What to work on: Turn the material into a numbered list starting at the line that contains "subsection number 12.2.1" and ending at the line that contains "point(124,465)", and omit any blank lines.

(Rows showing where targets appear)
○ ○ ○ ○
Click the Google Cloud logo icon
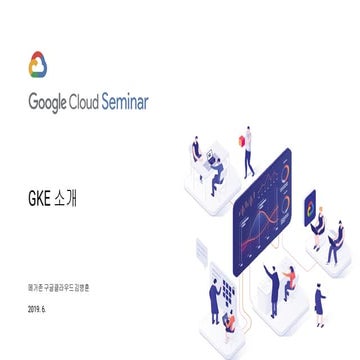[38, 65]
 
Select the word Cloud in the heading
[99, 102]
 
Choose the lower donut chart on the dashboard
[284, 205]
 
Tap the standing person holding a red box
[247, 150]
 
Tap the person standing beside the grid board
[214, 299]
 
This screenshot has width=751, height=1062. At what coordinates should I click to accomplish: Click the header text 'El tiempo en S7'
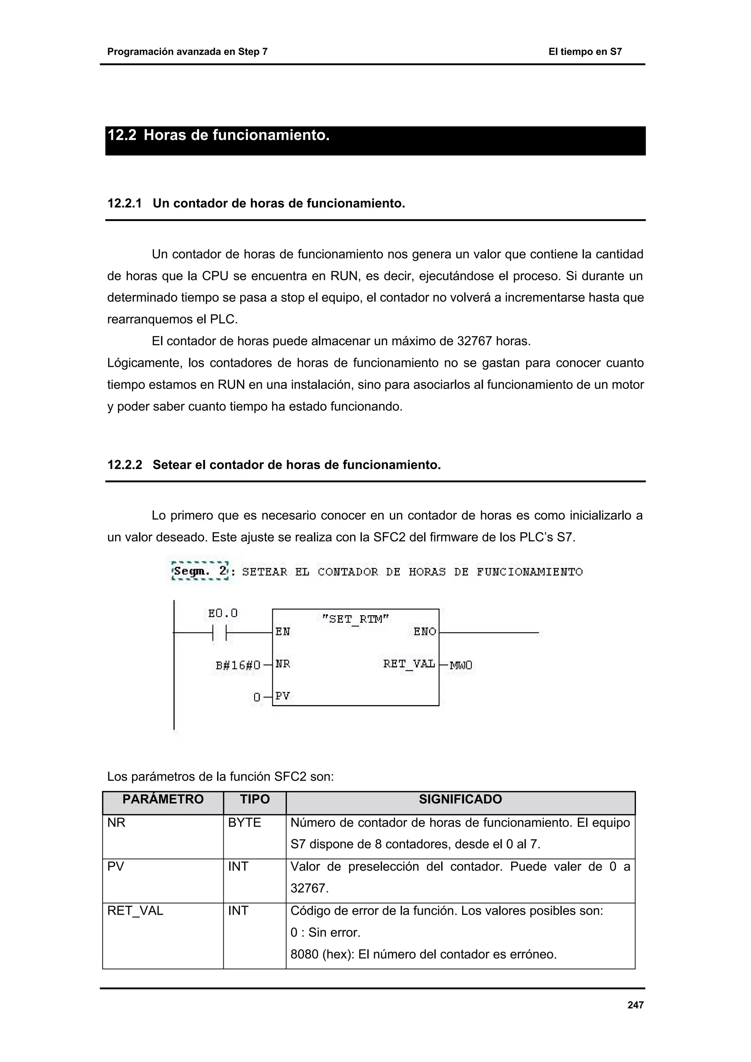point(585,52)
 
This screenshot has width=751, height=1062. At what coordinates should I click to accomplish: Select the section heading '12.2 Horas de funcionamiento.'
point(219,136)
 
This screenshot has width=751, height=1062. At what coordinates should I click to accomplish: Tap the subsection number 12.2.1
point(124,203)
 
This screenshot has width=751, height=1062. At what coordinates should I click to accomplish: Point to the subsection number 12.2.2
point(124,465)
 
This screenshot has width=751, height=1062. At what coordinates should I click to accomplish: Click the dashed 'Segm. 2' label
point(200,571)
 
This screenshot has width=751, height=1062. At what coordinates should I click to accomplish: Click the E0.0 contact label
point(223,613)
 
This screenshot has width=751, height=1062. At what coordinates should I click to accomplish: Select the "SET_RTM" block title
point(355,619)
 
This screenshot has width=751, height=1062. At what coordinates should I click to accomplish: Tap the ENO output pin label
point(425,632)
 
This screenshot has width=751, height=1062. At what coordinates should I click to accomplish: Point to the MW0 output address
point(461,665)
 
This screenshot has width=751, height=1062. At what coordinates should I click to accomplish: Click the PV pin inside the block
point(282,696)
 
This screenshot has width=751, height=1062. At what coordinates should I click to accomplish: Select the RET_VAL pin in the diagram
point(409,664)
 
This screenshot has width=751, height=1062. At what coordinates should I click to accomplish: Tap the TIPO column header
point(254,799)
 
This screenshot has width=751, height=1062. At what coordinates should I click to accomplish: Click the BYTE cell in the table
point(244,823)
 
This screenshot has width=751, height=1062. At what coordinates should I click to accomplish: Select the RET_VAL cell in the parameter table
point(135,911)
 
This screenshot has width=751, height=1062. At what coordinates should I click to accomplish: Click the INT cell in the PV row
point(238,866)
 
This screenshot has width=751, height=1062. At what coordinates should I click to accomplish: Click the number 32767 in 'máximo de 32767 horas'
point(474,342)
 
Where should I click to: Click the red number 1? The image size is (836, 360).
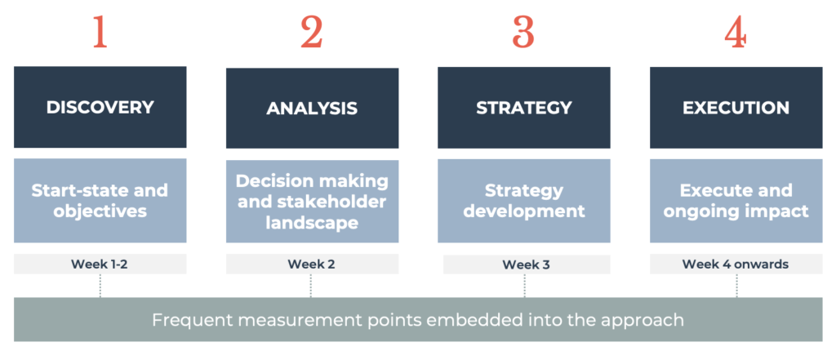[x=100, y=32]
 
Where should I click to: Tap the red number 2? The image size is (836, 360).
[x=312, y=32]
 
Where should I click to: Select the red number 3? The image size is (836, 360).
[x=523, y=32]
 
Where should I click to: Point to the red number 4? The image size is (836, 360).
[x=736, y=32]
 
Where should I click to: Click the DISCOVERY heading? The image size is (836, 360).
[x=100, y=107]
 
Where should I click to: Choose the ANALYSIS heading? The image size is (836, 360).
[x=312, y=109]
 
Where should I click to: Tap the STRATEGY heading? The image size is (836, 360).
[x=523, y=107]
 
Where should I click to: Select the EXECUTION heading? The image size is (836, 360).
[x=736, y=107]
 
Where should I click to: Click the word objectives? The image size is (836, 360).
○ ○ ○ ○
Result:
1. This screenshot has width=751, height=1062. At what coordinates should I click to accomplish: Tap the subsection number 12.2.1
2. point(124,203)
3. This screenshot has width=751, height=1062. At what coordinates should I click to accomplish: Point to the subsection number 12.2.2
4. point(124,465)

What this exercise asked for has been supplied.